## SELECTED TEXT:
--- Start ---
As already mentioned, it's my final job.
I've been in Ghana since March 31st, a total of 52 days now - that's longer than some people have been alive. Two people specifically: a baby called Ella and a baby called Isaac. Ella - named, perhaps, after Ella Fitzgerald - is a mere three days old (meaning I have been in Ghana over 17 times longer than she has existed) is the daughter of my brother and his wife, thus making her my niece; Isaac - named, perhaps, after Isaac Asimov - is now thirty days old (meaning I have been in Ghana a mere 1.7 times his existence) is the son of my cousin and her husband, thus making him my... second-nephew? Cousinson? Sub-nephew? I bet the Koreans have a proper word for this.
So it's been more than a lifetime here in Ghana, and it's not over yet. The last five weeks have been spent offshore, aboard a 10-year-old drillship that already acts like an unsteady pensioner. Really, I've never been on a rig or drillship that seems so uncertain in the water. Aboard a floating vessel a bit of movement is to be expected, even on one of oil rig proportions, but on here the rocking motion is taken to distracting levels. Crane lifts are the most disturbing - 10,000kg objects turn into giant wrecking balls as the crane desperately fights to control the movement, sending personnel sometimes literally diving for cover as they flail around, slamming into anything in its path. Even without a load the crane is hazardous; standing, supposedly safely, in a bay yesterday, the large lifting hook swung quite violently into the bay and would have smashed my head way beyond concussion had I been standing a few steps differently.
Likely, I have another week or two here, before I go home, finally and once-and-for-all. Job over and, well, the whole actual job over. No more oil rigs, nightshifts, helicopter rides, helideck strolling, or misanthropic 50-year-olds who view all women as prostitutes but whom I have to appear friendly towards because they are the client and pay our wages. Five years of this alternative world will be over. For better and for worse, in many sincere and different ways.
--- End ---
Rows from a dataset
--- Start ---
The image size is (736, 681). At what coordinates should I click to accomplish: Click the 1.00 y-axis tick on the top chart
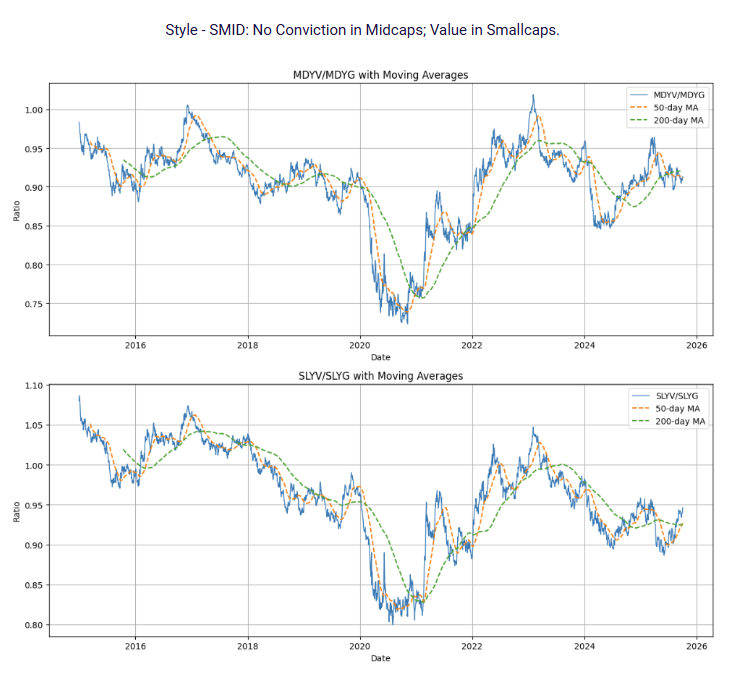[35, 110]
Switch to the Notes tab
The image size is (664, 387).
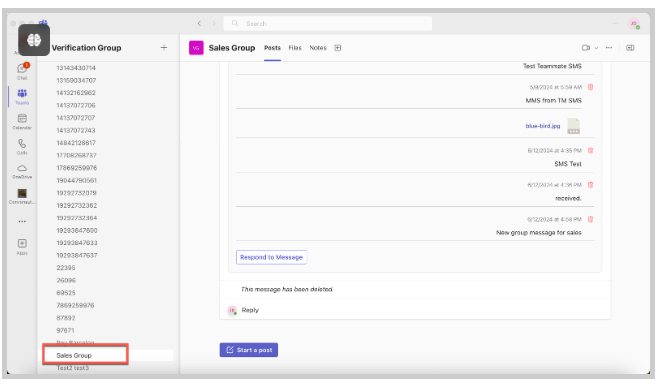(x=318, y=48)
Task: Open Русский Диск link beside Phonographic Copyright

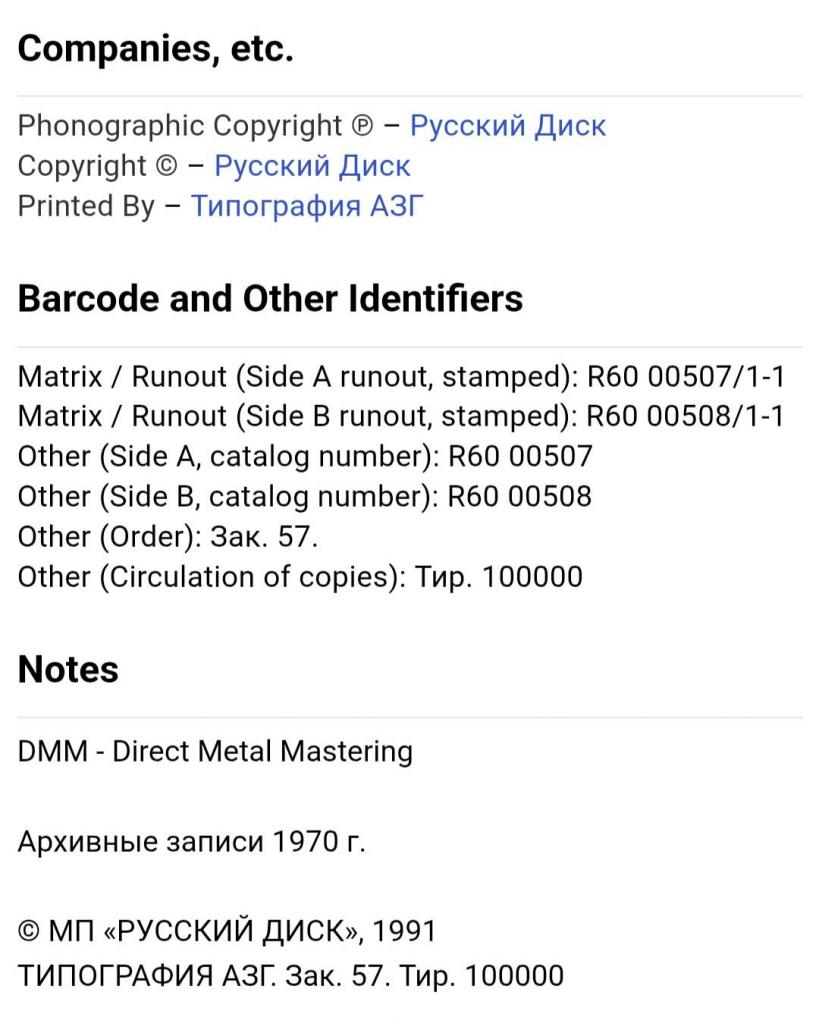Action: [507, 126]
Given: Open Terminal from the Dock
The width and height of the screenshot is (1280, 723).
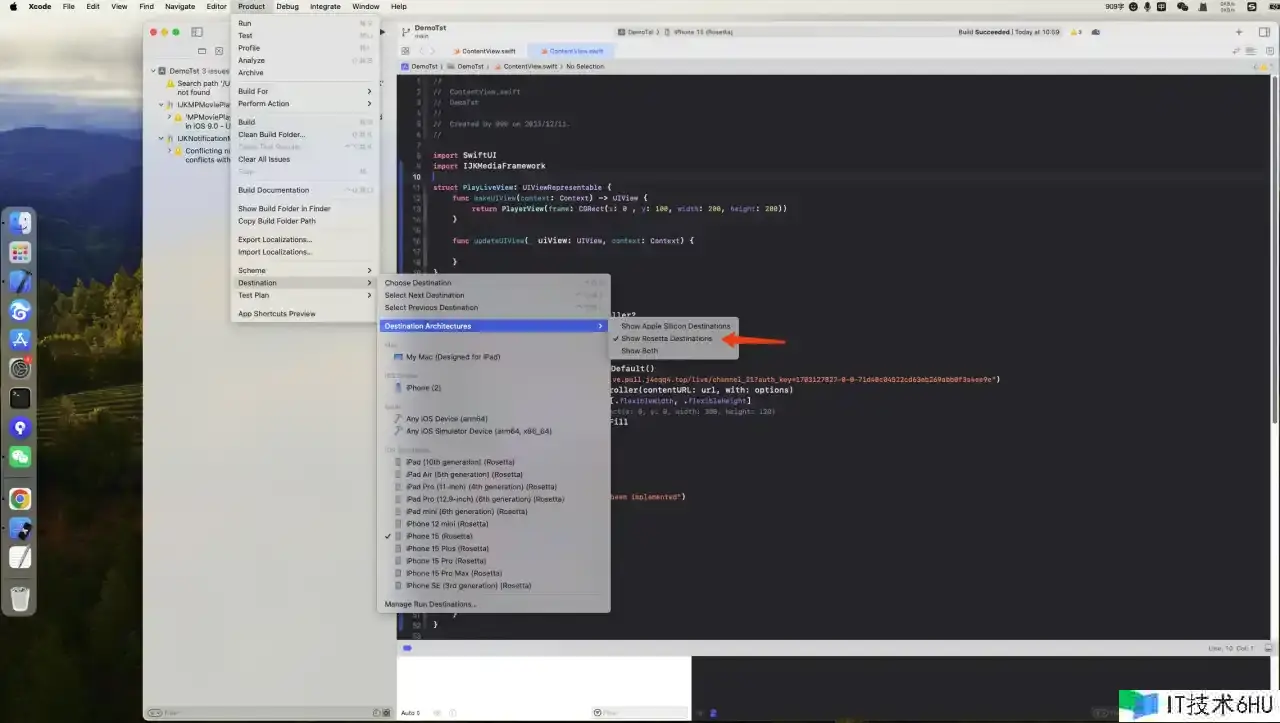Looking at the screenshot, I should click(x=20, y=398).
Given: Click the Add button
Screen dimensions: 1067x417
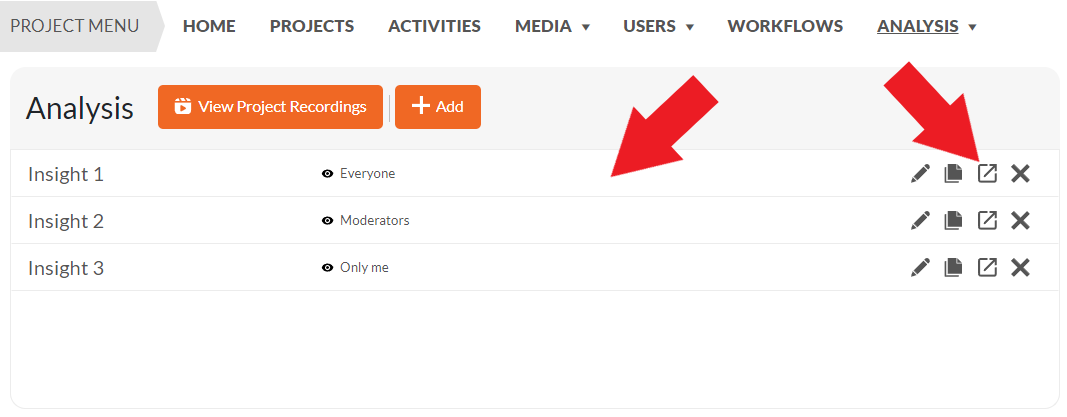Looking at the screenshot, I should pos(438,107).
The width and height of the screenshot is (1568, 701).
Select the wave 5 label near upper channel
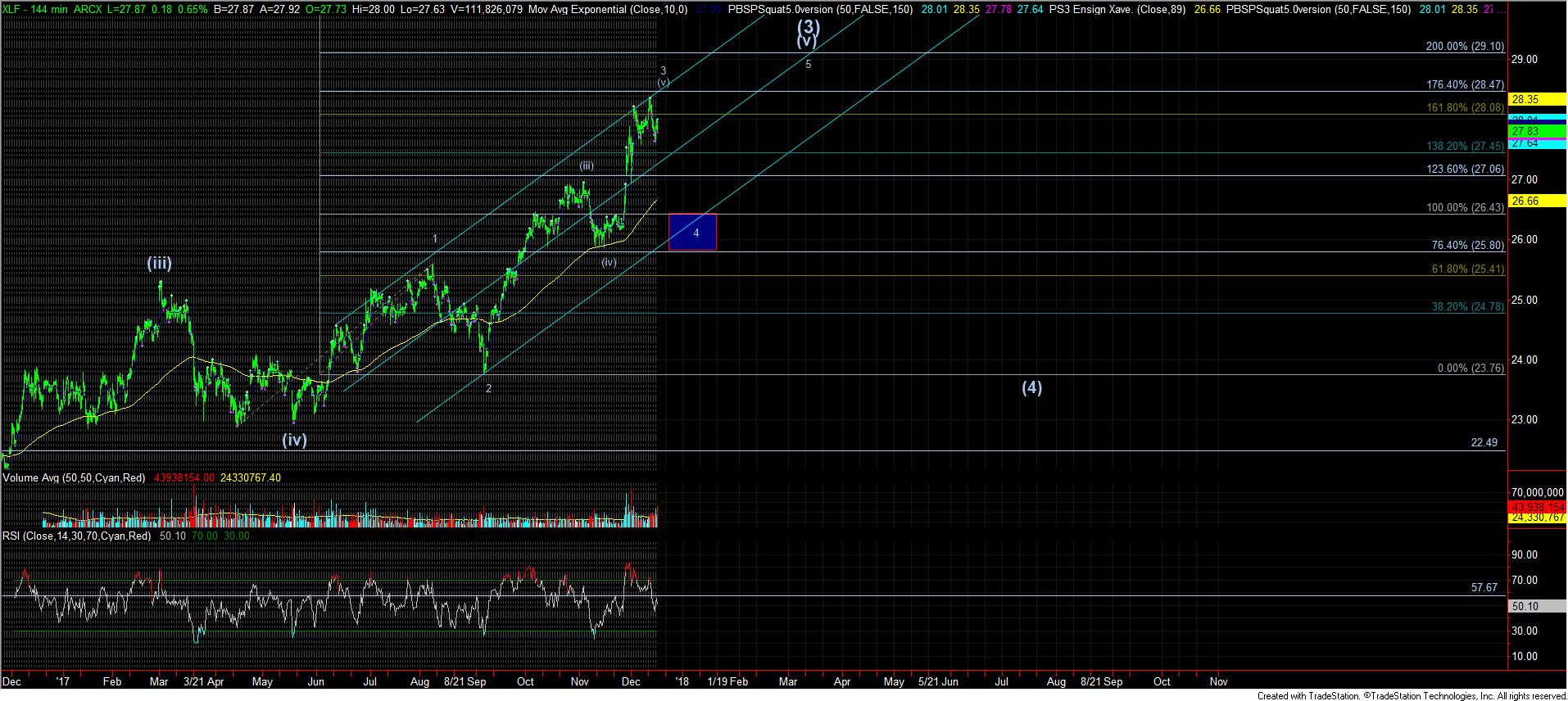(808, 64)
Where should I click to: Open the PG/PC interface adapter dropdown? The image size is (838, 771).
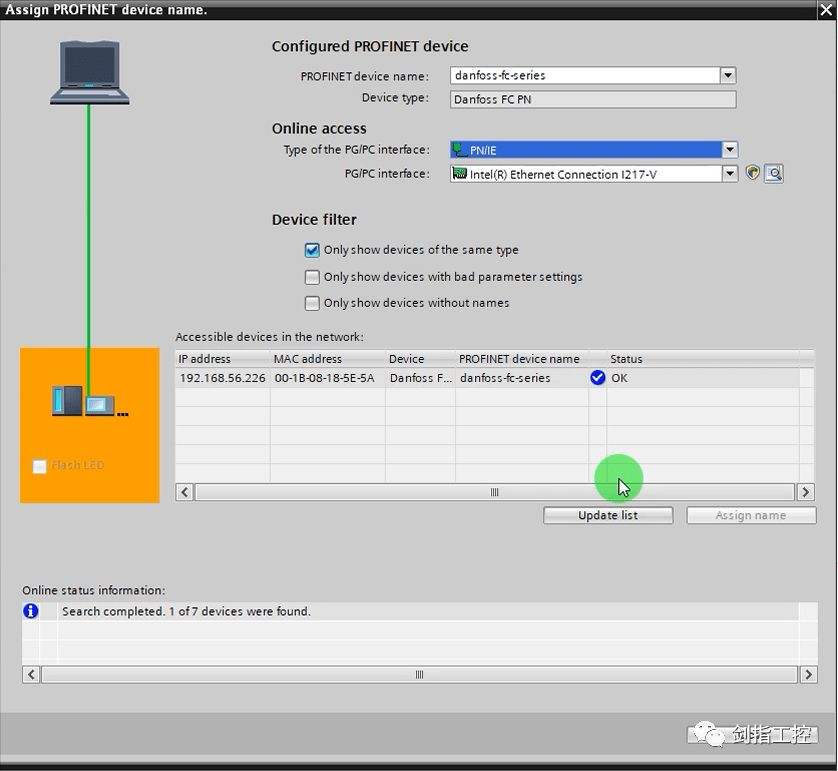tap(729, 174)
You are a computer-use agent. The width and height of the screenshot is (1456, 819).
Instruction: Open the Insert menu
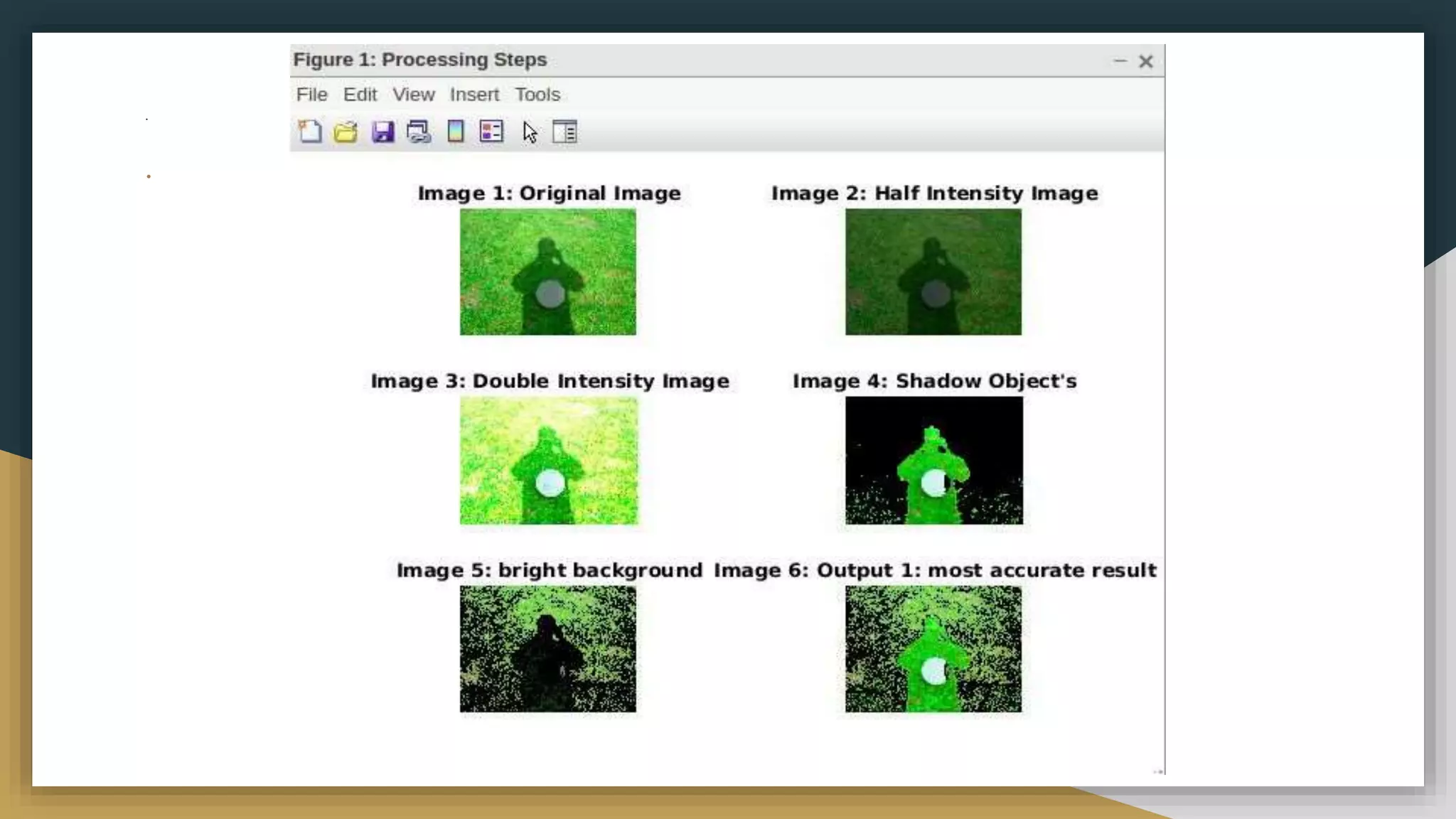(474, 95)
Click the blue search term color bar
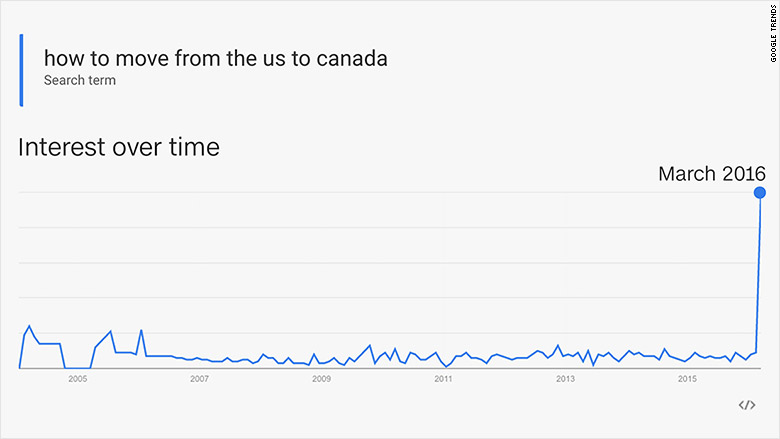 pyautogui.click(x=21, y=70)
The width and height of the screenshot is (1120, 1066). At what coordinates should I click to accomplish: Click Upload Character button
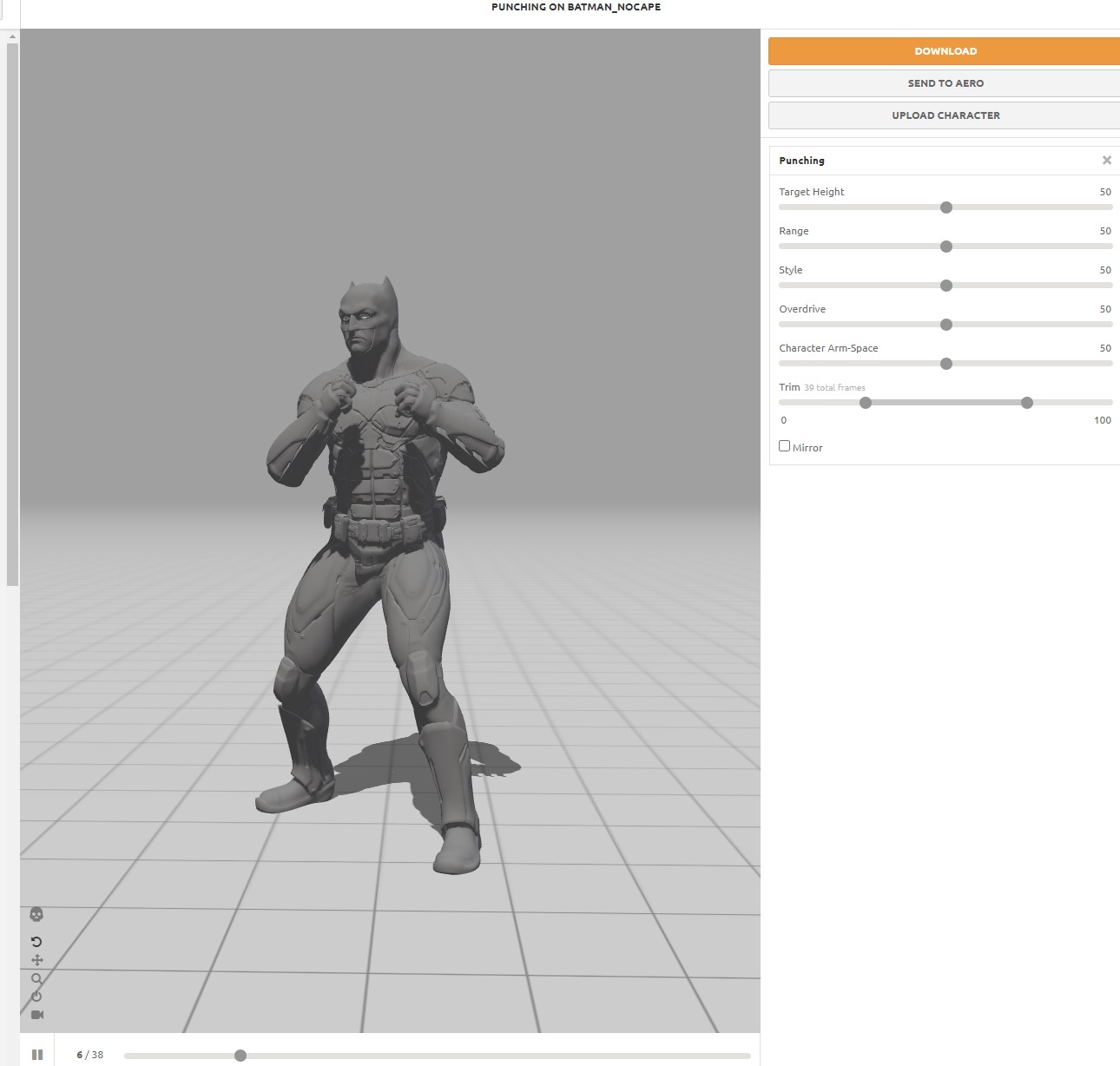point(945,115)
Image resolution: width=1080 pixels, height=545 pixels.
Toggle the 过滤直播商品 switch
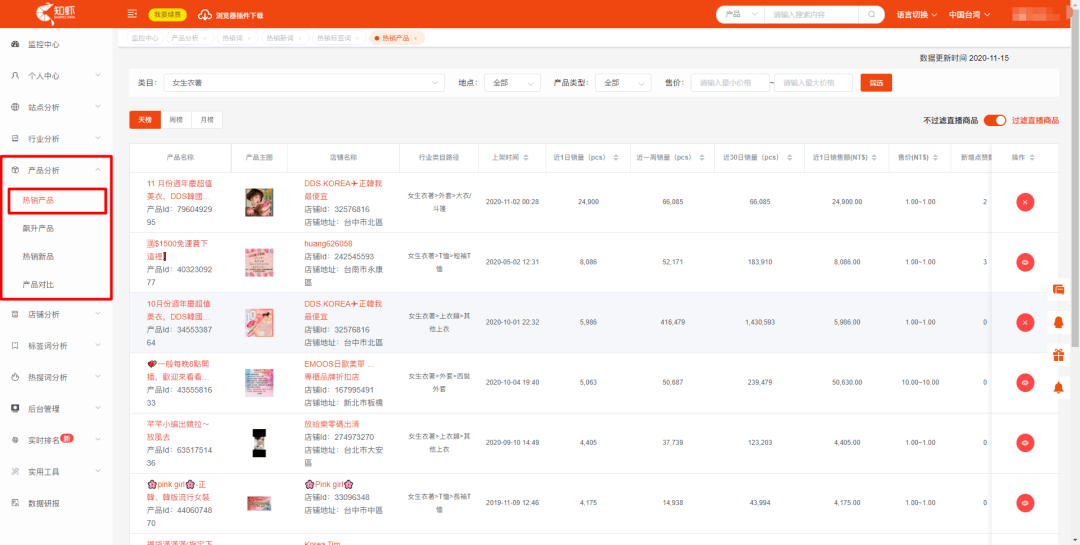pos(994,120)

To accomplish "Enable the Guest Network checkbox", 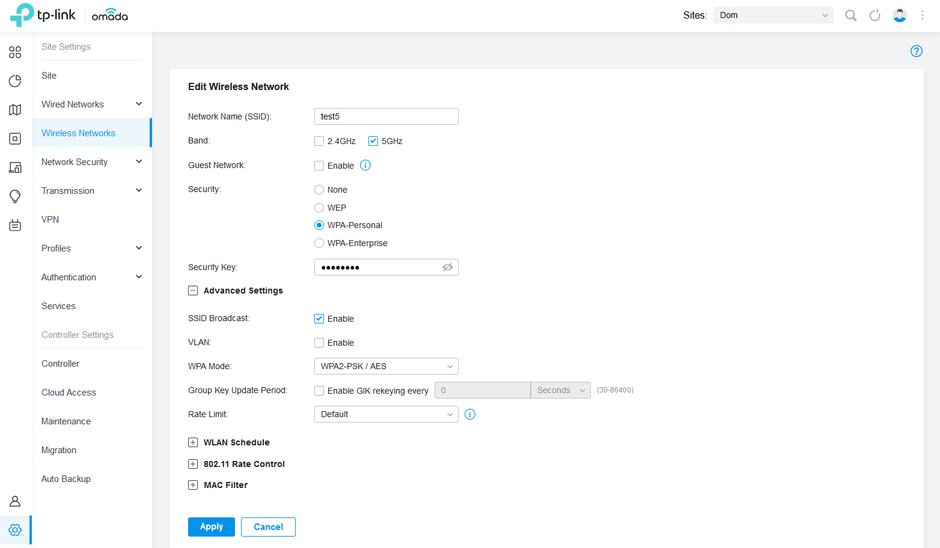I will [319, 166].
--- End ---
## DIRECTION 1:
Copy word for word the entries between the line holding "Given: Open Terminal from the Dock" and the line holding "tap(729, 174)", inclusive. Leave the pictures out.
## DIRECTION 2:
Pick up the account of the last weeks of offshore work in Ghana after its final sentence and carry it on.

## ANSWER 1:
Given: Open Terminal from the Dock
The width and height of the screenshot is (1280, 723).
Looking at the screenshot, I should click(x=20, y=398).
Given: Click the Add button
Screen dimensions: 1067x417
Looking at the screenshot, I should pos(438,107).
The width and height of the screenshot is (1568, 701).
Select the wave 5 label near upper channel
(808, 64)
Where should I click to: Open the PG/PC interface adapter dropdown? The image size is (838, 771).
tap(729, 174)

## ANSWER 2:
In many ways I'll be very sad to go: this job has been quite, quite different from a 9-5 office job (I presume - I've never held a 9-5 office job, but have seen them depicted on TV). I've been to a total of fifteen countries, excluding the North Sea, with them, and although perhaps not all holidays destinations, even the more challenging were interesting experiences. I would be in no hurry to go back to Nigeria or, especially, the grim Angola, but places like Mauritania and Ghana have had an unexpected charm. And then, of course, some of the places I've been to were like holiday destinations. I stayed at a beach resort hotel for a week in Malaysia before the job was cancelled. Brazil may have seen ups and downs, but I got weeks on the beach there, most notably sight-seeing in Rio de Janeiro and visiting the holiday town of Buzios. Trinidad saw days of sitting by the outside pool, drinking gin. On my first ever job, in Egypt, I stayed in a two-storey multi-roomed apartment hotel, alone, and watched the sun set over the pyramids. Baku, in Azerbaijan, was an onshore bombardment of pub crawl alcoholism.
Then there's the work. Despite all the above, not all my working day is filled with leisure activities or damaging my long-term health. The work might sometimes have been relentless, or stressful, or filled with bawling Americans or bitter Scots, or seen me soaked in brine during a North Sea winter or just soaked in sweat during another of Africa's everlasting summers, but above all that it has been interesting work. Not the sort of work that makes for entertaining reading for anyone outside my precise profession - unless you want me to regale tales of splicing cable on the rig floor, forcing APDM to get beyond the seabed, or that time I welded an AH-38 to an MDL to achieve wireline SRO - no, not always for its specialist anecdotal qualities, but because once inside this alternative world of tool assembly and data acquisition, all improbably set kilometres underground, there was something deeply satisfying when it all came together, when data appeared onscreen like magic, and I could sit back with a coffee and tweak data messages and make nice charts. Like a mountain, it was a challenge, and while not always "fun" at the exact time, there was a satisfaction at the summit, not just of the clear view but of the struggle that had gone into getting there.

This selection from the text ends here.